The policies that we’ve implemented, working on both supply and demand, follow the template that we had after the Asian financial crisis – focusing on reforms, focusing on capital expenditure. So you have both – an increase in aggregate demand and increasing aggregate supply, which can enable growth without having to have a situation of high inflation.

One likely disruption that is out there is financial markets being out of sync with fundamentals. How do you see it?
If you look at the post-budget market response, that is not a disconnect. That is actually reflecting the fundamentals because stock markets basically reflect future growth. The budget creates not only the prospect for growth in the coming year but also lays out important foundation for future years. The post-budget rally is reflecting what we’ve clearly highlighted in the survey, that India has actually shown its maturity in its policymaking. Policymaking can often be myopic. In contrast, in responding to Covid-19, India has actually been mature – taking some short-term pain for long-term gain.

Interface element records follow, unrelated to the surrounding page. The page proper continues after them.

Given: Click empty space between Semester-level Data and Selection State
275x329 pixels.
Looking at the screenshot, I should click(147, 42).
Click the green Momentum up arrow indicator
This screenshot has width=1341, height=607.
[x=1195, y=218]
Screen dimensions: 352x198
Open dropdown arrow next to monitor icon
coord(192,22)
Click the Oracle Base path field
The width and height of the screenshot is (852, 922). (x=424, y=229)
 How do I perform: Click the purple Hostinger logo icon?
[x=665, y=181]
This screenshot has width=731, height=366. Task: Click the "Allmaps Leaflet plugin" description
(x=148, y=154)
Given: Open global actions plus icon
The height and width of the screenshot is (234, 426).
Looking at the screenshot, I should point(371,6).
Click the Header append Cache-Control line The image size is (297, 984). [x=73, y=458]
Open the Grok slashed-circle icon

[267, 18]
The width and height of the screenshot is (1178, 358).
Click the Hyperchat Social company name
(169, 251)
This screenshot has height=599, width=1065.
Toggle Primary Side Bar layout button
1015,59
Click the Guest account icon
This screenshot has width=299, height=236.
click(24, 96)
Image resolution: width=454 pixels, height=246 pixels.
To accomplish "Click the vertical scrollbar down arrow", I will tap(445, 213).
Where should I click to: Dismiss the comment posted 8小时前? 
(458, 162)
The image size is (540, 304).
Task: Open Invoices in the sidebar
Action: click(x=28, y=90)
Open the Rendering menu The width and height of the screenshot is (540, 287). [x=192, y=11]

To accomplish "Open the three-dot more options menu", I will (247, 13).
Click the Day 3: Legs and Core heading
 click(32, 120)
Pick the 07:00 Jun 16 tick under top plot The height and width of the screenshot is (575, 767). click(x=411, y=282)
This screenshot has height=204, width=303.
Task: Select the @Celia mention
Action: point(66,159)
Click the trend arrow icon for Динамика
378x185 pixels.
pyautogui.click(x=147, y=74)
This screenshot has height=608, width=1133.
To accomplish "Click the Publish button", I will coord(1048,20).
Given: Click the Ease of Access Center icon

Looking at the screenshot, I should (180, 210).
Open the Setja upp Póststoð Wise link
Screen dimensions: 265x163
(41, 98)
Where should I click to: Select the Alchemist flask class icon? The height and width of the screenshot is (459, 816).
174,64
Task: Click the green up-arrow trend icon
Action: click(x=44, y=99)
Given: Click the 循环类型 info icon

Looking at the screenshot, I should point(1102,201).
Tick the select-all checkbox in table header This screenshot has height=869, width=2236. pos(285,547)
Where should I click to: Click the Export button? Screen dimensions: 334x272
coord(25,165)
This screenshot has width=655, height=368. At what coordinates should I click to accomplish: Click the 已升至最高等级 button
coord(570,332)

Whether it’s the Covid management or demand-supply policies, reforms, people are putting their money where their mouth is. There is no question that there is liquidity, especially given the fiscal and the monetary part, but at the same time investors finally put their money where their mouth is. There is global liquidity that is looking for returns and India now I think offers that high return.

Many private economists have spoken about a K-shaped recovery, with only select sections of the economy growing. There is criticism that the budget has not done much for stressed sectors.
I have two responses to this. Firstly, if you will recall on the 31st of August, when the Q1 GDP numbers came, when we spoke about the V-shaped recovery in macro-economic indicators, that V-shaped recovery itself was doubted almost across the board. Now, we are glad that has actually transpired. Second, the part that I have already said is that compared to revenue expenditure, capital expenditure creates a lot more sustained increase in demand and supply. For instance, take the vaccination programme. I’ve said this before – vaccination can be a vaccine for the economy, especially to the services sector. Because once people get vaccinated, they can travel, do some of the contact-based services that they have been avoiding. That will really bring back the aggregate demand. Finally, economics is all about how to do the best with scarce resources. When you actually have, let’s say, ₹100 to invest and have two choices, one, which is basically where you invest ₹100 and get ₹98 from it, and another where you invest ₹100 and you get ₹245 in that year and ₹450 over the lifetime of that investment. For our personal investment, we’ll obviously choose the latter. It’s the same fiduciary responsibility to basically treat the taxpayers’ money as our own and do the same thing. That is what the fiduciary responsibility and that’s what Dharma also is. That’s what has been done.